(Item position entries)
>>>
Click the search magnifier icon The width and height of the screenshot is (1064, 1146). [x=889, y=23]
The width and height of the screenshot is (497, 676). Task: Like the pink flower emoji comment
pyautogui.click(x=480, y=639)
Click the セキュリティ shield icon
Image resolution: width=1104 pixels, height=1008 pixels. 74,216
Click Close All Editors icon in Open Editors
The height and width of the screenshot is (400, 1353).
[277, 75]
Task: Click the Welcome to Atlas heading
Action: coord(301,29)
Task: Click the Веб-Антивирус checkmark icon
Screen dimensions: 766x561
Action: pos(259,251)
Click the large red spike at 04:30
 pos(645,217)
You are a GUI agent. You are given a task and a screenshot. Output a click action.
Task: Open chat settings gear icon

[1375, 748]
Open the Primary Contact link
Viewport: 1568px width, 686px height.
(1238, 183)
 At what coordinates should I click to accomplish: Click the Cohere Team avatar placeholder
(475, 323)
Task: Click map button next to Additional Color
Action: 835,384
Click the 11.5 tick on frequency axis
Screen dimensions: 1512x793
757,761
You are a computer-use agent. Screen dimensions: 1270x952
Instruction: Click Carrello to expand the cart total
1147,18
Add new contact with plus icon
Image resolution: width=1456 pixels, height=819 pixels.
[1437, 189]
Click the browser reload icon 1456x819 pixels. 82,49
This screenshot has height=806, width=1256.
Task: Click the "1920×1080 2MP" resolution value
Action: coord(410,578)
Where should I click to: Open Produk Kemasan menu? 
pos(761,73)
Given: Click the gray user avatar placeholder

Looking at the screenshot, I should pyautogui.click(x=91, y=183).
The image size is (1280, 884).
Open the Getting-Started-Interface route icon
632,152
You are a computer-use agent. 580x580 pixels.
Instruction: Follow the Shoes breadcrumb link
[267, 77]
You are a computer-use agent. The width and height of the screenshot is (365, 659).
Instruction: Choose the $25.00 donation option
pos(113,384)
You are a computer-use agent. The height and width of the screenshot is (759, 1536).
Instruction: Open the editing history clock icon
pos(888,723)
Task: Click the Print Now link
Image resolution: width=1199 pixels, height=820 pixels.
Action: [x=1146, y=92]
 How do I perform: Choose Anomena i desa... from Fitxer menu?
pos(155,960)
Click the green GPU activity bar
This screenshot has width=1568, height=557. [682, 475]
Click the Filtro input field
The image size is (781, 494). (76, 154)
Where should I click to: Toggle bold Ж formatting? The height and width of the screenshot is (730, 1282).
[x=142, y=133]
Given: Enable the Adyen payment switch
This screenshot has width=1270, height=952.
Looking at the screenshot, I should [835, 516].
<<<
▸ Task prompt
Reproduce the records above with each "computer-use agent" replaced by "screen agent", leaving everything else as it is.

▸ Correct response
Click the search magnifier icon The width and height of the screenshot is (1064, 1146). [x=889, y=23]
The width and height of the screenshot is (497, 676). Task: Like the pink flower emoji comment
pyautogui.click(x=480, y=639)
Click the セキュリティ shield icon
Image resolution: width=1104 pixels, height=1008 pixels. 74,216
Click Close All Editors icon in Open Editors
The height and width of the screenshot is (400, 1353).
[277, 75]
Task: Click the Welcome to Atlas heading
Action: coord(301,29)
Task: Click the Веб-Антивирус checkmark icon
Screen dimensions: 766x561
Action: pos(259,251)
Click the large red spike at 04:30
 pos(645,217)
You are a GUI agent. You are given a task and a screenshot. Output a click action.
Task: Open chat settings gear icon

[1375, 748]
Open the Primary Contact link
Viewport: 1568px width, 686px height.
(1238, 183)
 At what coordinates should I click to accomplish: Click the Cohere Team avatar placeholder
(475, 323)
Task: Click map button next to Additional Color
Action: 835,384
Click the 11.5 tick on frequency axis
Screen dimensions: 1512x793
757,761
You are a screen agent. Screen dimensions: 1270x952
Instruction: Click Carrello to expand the cart total
1147,18
Add new contact with plus icon
Image resolution: width=1456 pixels, height=819 pixels.
[1437, 189]
Click the browser reload icon 1456x819 pixels. 82,49
This screenshot has height=806, width=1256.
Task: Click the "1920×1080 2MP" resolution value
Action: coord(410,578)
Where should I click to: Open Produk Kemasan menu? 
pos(761,73)
Given: Click the gray user avatar placeholder

Looking at the screenshot, I should pyautogui.click(x=91, y=183).
The image size is (1280, 884).
Open the Getting-Started-Interface route icon
632,152
You are a screen agent. 580x580 pixels.
Instruction: Follow the Shoes breadcrumb link
[267, 77]
You are a screen agent. The width and height of the screenshot is (365, 659).
Instruction: Choose the $25.00 donation option
pos(113,384)
You are a screen agent. The height and width of the screenshot is (759, 1536).
Instruction: Open the editing history clock icon
pos(888,723)
Task: Click the Print Now link
Image resolution: width=1199 pixels, height=820 pixels.
Action: [x=1146, y=92]
 How do I perform: Choose Anomena i desa... from Fitxer menu?
pos(155,960)
Click the green GPU activity bar
This screenshot has width=1568, height=557. [682, 475]
Click the Filtro input field
The image size is (781, 494). (76, 154)
Where should I click to: Toggle bold Ж formatting? The height and width of the screenshot is (730, 1282).
[x=142, y=133]
Given: Enable the Adyen payment switch
This screenshot has width=1270, height=952.
Looking at the screenshot, I should [835, 516].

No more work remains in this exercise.